Undergraduate Spotlight

Undergraduate spotlight: Olivia Yung wins her category in the SLC Writing Contest

March 22, 2024

Olivia Yung has won First Prize in the Middle Years category of the 2023 Student Learning Commons Undergraduate Writing Contest. Her winning paper, Like, Whatever: The Syntactic Evolution of a Morpheme, was the result of months of hard work. Linguistics Communications recently sat down with Olivia to engage in a lively discussion about her love of linguistics and her recent win. Here we learn more about her research and gain insight into her writing process.
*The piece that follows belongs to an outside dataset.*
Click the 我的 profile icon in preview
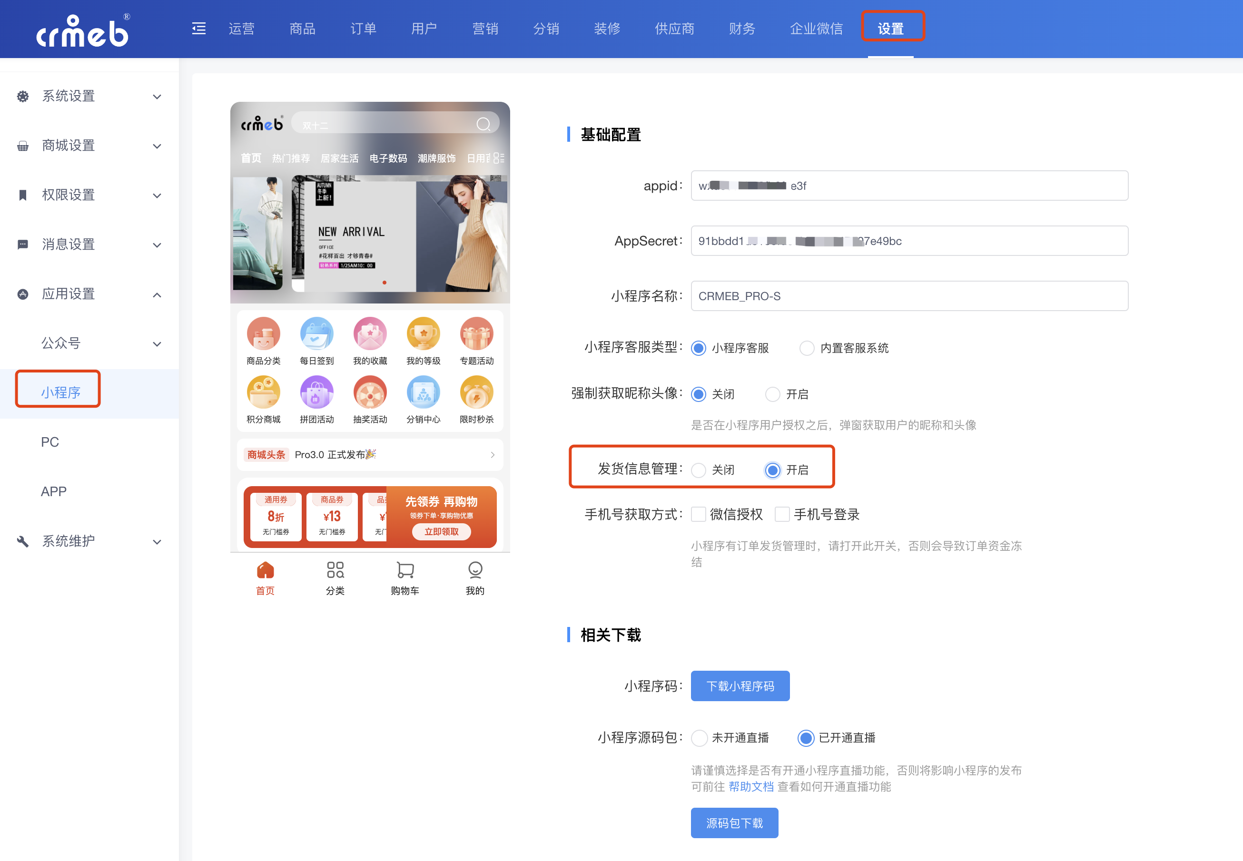The width and height of the screenshot is (1243, 861). pyautogui.click(x=475, y=570)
What first inspired you to study Linguistics?
I have always enjoyed the written word. I love how expansive languages are and how they not only evolve with time, but also mark time. You can define an era with speech. The field of Linguistics is not an exact science, but rather a blend of scientific methodology and the study of humanity. This combination is what I’m drawn to.

Which aspect of syntax fascinates you most?
I love the shifts a word can make in terms of meaning and category. Slang is one aspect of language that I enjoy analyzing—how it comes to be, how the meaning of a word evolves, and how it morphs into something completely different. I think I’m a “meaning” nerd: Why is this word here and for what reason? Why did it change from one category to another? Every day I fall down another syntactic rabbit hole.
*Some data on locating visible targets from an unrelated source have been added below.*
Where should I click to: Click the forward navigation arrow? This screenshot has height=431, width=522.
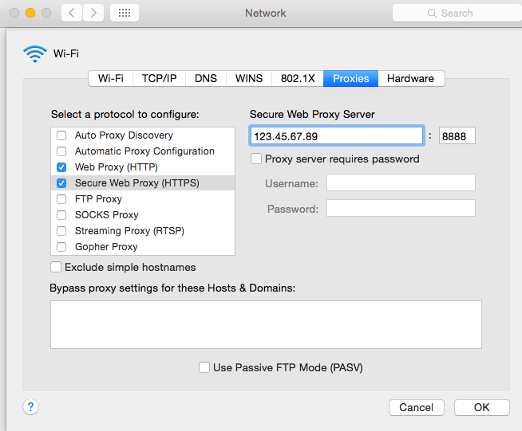tap(93, 13)
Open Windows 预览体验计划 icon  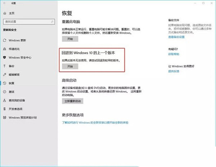coord(4,117)
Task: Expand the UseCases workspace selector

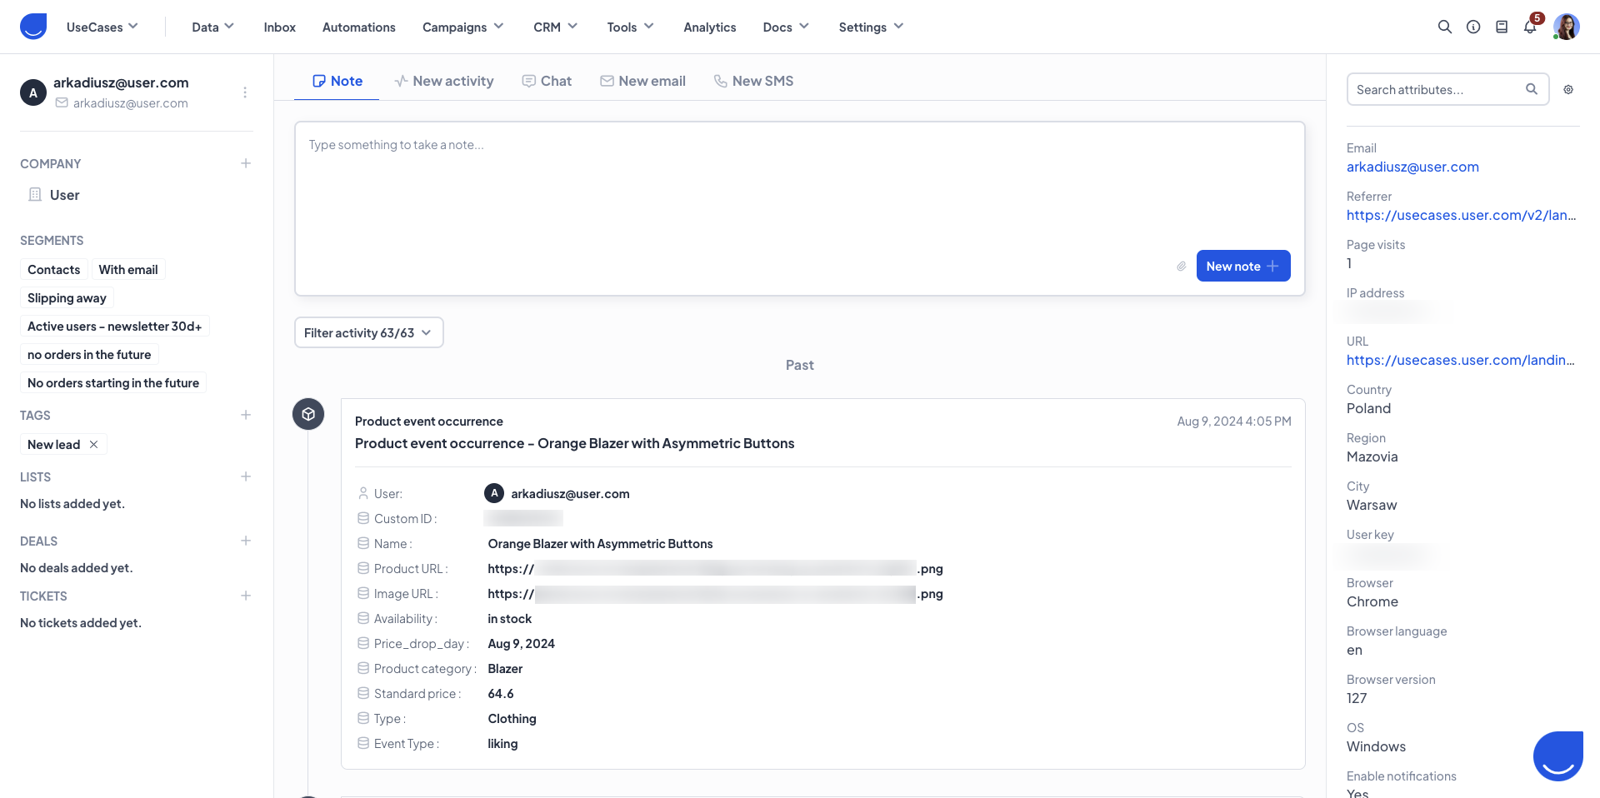Action: (x=102, y=27)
How would you summarize the main argument?
The use of like has so many layers to it. Everyone has an opinion about people who use it, don’t use it, or overuse it. There are so many opinions about this one tiny word, some of which have been historically misogynistic and erroneous. The main argument is that like exists in speech for a reason, because language isn’t random. It is unlike any other word that we have in the English vernacular, since it can move almost anywhere throughout a sentence and still make sense. It provides so many different functions. It’s the hardest working word in show business!

Tell us about the research and writing process for this paper.
I love melding pop culture with academia. It’s my sneaky way of trying to bring interest to a subject in which the general population may not be initially interested. I started with the idea of using sentences from popular TV, movies, and music from the past few decades as data. I read a lot of journals and articles to see what the arguments were. From there, I was able to formulate an idea that like just loves to move; the paper intended to prove its function and its purpose. Dr. Alexandra D’Arcy has a mammoth dissertation on the word like that truly goes in-depth on the topic. This is a shorter paper and I wanted to introduce the topic and spark discussion in a way that is easily comprehensible to non-linguists.

How does it feel to win the contest?
It’s an honour, truly. If someone learns a little bit more from my words, then I’ve done my job!